Hack 13. Create an AutoNumber Field with a Custom Value
The AutoNumber field doesn't need to begin with a value of 1. You can override Access's default autonumbering scheme to better suit your requirements.
A great feature that Access brings to the table-creation process is the AutoNumber field. This field type places a value of 1 in the first record and automatically increases the value by 1 as records are added. It doesn't contain any significant or meaningful data. Its basic purpose is to become the key field and thereby provide uniqueness to the data records.
Just plop a field into the table design, and designate it as an AutoNumber field. Typically such a field has a name with ID or Num in it, such as CustomerID or RecordNum. Note that a table can have only one AutoNumber field.
All in all, AutoNumber is a great feature, but there is one gotcha: the value always starts at 1. Often, this isn't an issue because the field value really is unimportant. The fact that the values are unique is what matters more. But what if you need to use a self-incrementing number that starts at a different value? Can you do this? Of course!
2.2.1. Seeding AutoNumber with a Number of Your Choice
The AutoNumber field type doesn't have a property to specify the starting value. Figure 2-1 shows a table design. As you can see, the first field is an AutoNumber field, and its addressable properties fill the lower-left area of the table design window. Note that you have nowhere to input a default start value.
Figure 2-1. AutoNumber, an incrementing field type
To be clear, the table does contain a New Values property, but all it tells you is whether new values are incremented or are random. It tells you nothing about starting the increment at a value of your choice. So, the first record will have a value of 1 in the field, the second record will have a value of 2 in the field, and so on.

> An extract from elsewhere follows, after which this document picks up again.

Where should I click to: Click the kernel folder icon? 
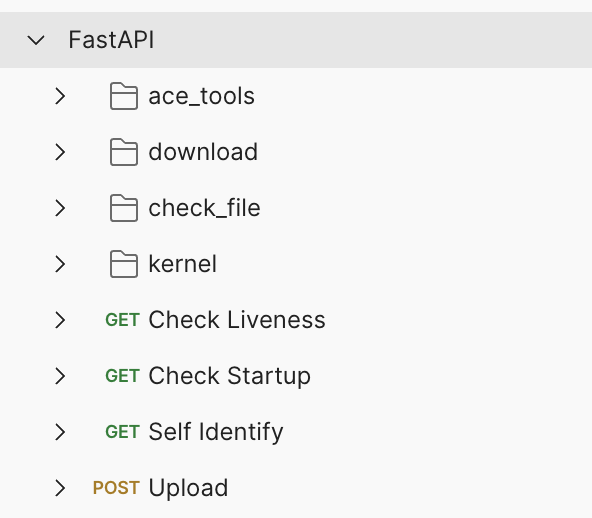[x=124, y=264]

To override the default starting value of 1, you can use an Append query to insert a different starting value. After you have designed the table and are ready to use it, you must get the initial value in place. Figure 2-2 shows an Append query that specifically places a value in the AutoNumber field. That is, one record gets added to the table, with the AutoNumber field receiving the designated value.
Figure 2-2. Using a query to set the beginning AutoNumber value
Note that you enter this query in the SQL view. That's because it's not obvious how to enter this query in the design view (the query grid), in which Append queries are typically used to append one table to another. This operation works by appending a value to a field in a table with no other table involved (in a pinch, you can design another table just to hold the value, but you don't have to do so).

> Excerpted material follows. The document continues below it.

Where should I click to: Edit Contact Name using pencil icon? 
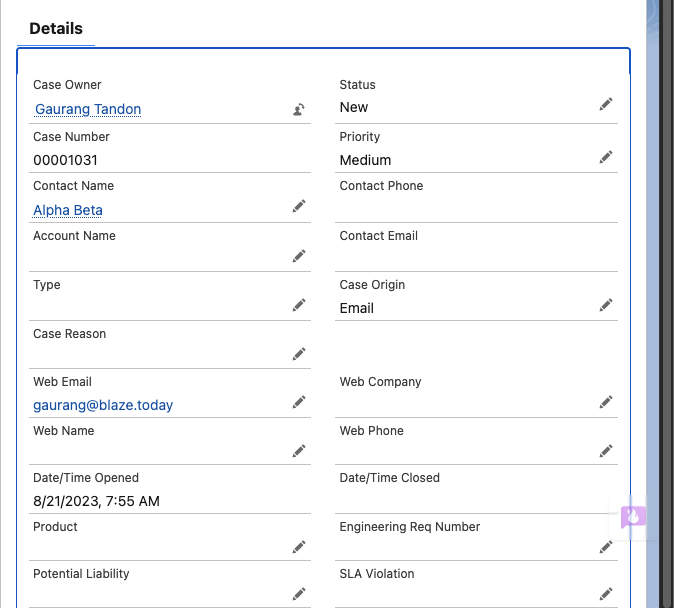(x=299, y=206)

Figure 2-3 shows the results of running the Append query. The Employees table was empty but now it contains its first record, and the AutoNumber value for that record is 100.

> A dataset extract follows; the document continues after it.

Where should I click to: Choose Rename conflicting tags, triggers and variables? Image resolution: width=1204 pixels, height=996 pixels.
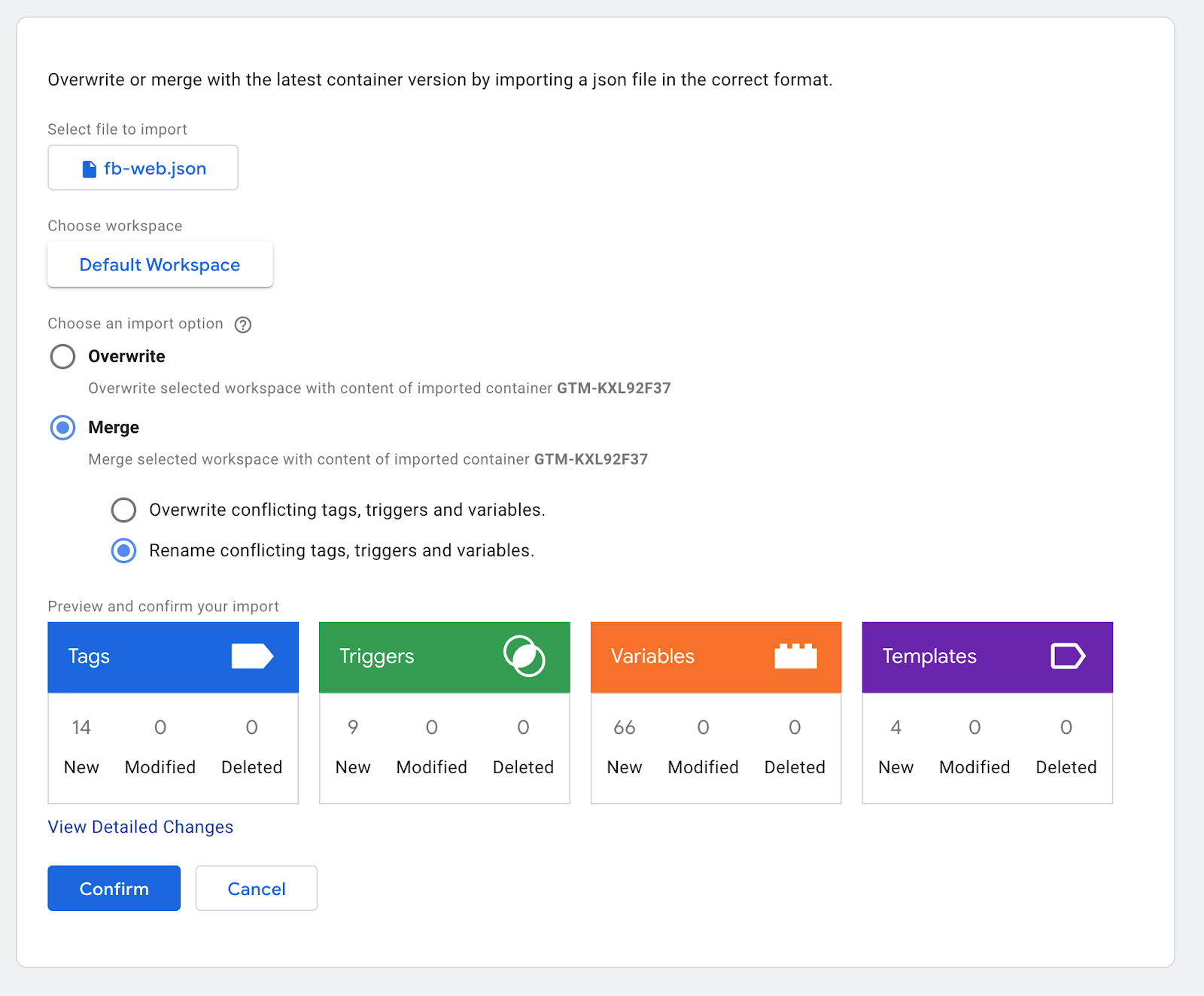point(123,551)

Figure 2-3. The first record with the designated starting AutoNumber value
Note that no other fields have been populated yet. If any other fields must have a value, you must populate them with appropriate values in the query. For example, you can modify the query to populate additional fields, such as Employee and Title, like this:
INSERT INTO Employees (EmployeeID, Employee, Title) VALUES (100, 'John Smith', 'Supervisor');
Figure 2-4 shows the result of applying this new query. On the surface, this seems to take care of two birds with one stonestarting the AutoNumber with a value of your choice, yet without using a dummy record (as in Figure 2-3) to do so. However, this approach can be problematic. It's a little odd to populate the first record in this manner and then to populate all subsequent records via forms, processing, or other methods. The point is that it probably isn't practical to populate the first record in any method that differs from how other records are inserted.
Figure 2-4. Using a query to fill the AutoNumber field, along with other fields
But how can you get the first record to have the desired starting AutoNumber value without having a dummy record as the first record in your table? The twist is to still populate the first record using a query, but to populate the AutoNumber field with a value of one less than the real starting value. You can then delete this record, and the AutoNumber will increment as sub-sequent records are added. This means the first real data record, entered in whatever way your system handles it, will have the first value of choice. The AutoNumber will just increment from there, as expected.
In the example shown in this hack, the query needs to populate the table with a single record, in which a value of 99 is given to the AutoNumber. That record is then deleted (manually or otherwise; it doesn't matter how). When the first real data record is added, it will have an AutoNumber value of 100.
2.2.2. Hacking the Hack
You can reset the value of the AutoNumber field whenever you want. This doesn't change the existing records. It lets new records be numbered starting from a new initial value. You just run the Append query, as shown in Figure 2-2 (adjusted as discussed to handle any other required fields), but reset the value to one that is higher than the highest value already in the table. For example, if the last record entered in the table has a value of 220, reset the count to something higher. Obviously, you would skip the next incremental number; otherwise, there would be no reason to reestablish where the increment begins.
This offers an interesting option for managing your data. What if a series of records in a table has some unobvious but related attribute? For example, you can reset the AutoNumber field to a new starting value at the start of each year. Then, each year's data will be easy to distinguish. For example, all records in the year 2005 might lie within the 5,0005,999 range, all records for 2006 within the 6,0006,999 range, and so on.